Hormone Replacement Therapy and Osteoporosis: Bone Enzymes and Nutrient Imbalances

Abstract

Contrary to popular belief the available published evidence suggests that osteoporosis is not primarily due to deficiencies of either calcium or oestrogen but is related to deficiencies of key nutrients. Serum bone alkaline phosphatase (ALP) activity is a measure of bone formation. Tartrate-resistant acid phosphatase (TRAP) is a measure of bone resorption. Low serum ALP activity relates to reduced zinc, magnesium and manganese concentrations. ALP activity improves when these nutrients are supplemented, both in vitro and in vivo , but it appears that copper decreases serum bone ALP activity. Among women with confirmed or suspected osteoporosis, all those taking hormone replacement therapy (HRT) had abnormally high serum copper levels.
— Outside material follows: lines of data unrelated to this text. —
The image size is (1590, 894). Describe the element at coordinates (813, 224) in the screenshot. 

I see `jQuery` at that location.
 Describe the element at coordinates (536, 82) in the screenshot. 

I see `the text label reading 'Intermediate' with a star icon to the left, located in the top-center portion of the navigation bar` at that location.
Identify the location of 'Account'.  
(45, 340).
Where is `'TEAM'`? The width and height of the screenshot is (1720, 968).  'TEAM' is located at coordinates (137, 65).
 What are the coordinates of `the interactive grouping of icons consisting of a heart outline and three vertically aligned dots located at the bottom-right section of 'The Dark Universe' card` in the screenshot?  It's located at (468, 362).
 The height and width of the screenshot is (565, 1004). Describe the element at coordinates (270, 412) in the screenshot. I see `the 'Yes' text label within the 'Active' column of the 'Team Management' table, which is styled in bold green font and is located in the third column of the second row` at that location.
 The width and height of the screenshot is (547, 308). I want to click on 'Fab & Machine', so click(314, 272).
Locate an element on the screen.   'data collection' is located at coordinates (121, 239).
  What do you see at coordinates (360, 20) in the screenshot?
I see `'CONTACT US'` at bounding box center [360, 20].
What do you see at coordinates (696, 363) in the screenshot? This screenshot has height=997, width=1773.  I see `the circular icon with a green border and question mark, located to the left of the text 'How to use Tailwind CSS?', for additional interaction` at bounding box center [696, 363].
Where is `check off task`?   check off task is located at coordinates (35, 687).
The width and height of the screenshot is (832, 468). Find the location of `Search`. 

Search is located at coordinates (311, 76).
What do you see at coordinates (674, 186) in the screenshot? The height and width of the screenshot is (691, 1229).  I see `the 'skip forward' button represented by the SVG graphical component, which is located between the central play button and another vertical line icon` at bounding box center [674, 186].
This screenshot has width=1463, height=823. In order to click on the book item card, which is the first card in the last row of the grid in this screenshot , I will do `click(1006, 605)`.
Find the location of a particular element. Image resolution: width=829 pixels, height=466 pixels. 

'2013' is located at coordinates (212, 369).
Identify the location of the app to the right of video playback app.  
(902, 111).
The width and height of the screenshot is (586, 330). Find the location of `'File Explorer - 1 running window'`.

Hormone takers also had significantly lower white cell zinc, lower red cell magnesium and lower serum bone ALP concentrations, and significantly higher mean serum phosphate levels, than other women with osteoporosis. Hormone takers had lower serum manganese, TRAP and vitamin C levels, and higher urinary excretion of zinc and hydroxyproline but these did not reach statistical significance. These results suggest that taking exogenous steroid sex hormones is associated with a reduction in essential bone nutrients and reduced bone formation. International incidence data show that fractures among women aged 35-65 years have increased dramatically in hormone prescribing countries, and evidence is presented to indicate that this may be mediated by reduction in essential nutrients for bone formation. This study indicates the need for further research directed towards establishing the relationship between status of those nutrients essential for maintenance of bone integrity and the development of osteoporosis.